This would have to go into one big unsafe block for any nontrivial program. C doesn’t convey all of the explicit things you need to know about the code to make it even compile in Rust.

CryZe

I once implemented a WASM to Rust compiler that due to WASM's safety compiles to fully safe Rust. So I was able to compile C -> WASM -> Rust and ended up with fully safe code. Though of course, just like in WASM, the C code is still able to corrupt its own linear memory, just can't escape the "sandbox". Firefox has employed a similar strategy: https://hacks.mozilla.org/2020/02/securing-firefox-with-weba...

sitkack

I'd love to check that out. Did it unroll a wasm interpreter into wasm_op function calls?

JonChesterfield

If your translator is correct, the rust front end enforces the semantics of rust then C implements them. It's as safe as any other implementation.

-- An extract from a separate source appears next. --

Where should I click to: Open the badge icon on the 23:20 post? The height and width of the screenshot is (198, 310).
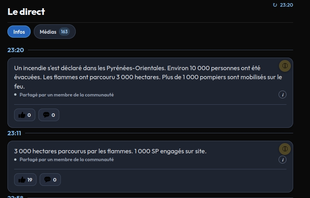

If that feels uncomfortable, consider that x64 machine code has no approximation to rust safety checks, and you trust rust binaries running on x64.

"Correct" is doing some heavy lifting here but generally people seem willing to believe that their toolchain is bug free.

pests

They are discussing C to Rust, not the topic of the post. Rust would need to guess the semantics of the original C.

jeroenhd

Tools like those exist. The problem with them is that they use unsafe blocks a lot, and the code usually isn't very idiomatic. Translating global variable state machines into more idiomatic Rust state machines based on things like named enums, for instance, would be very difficult.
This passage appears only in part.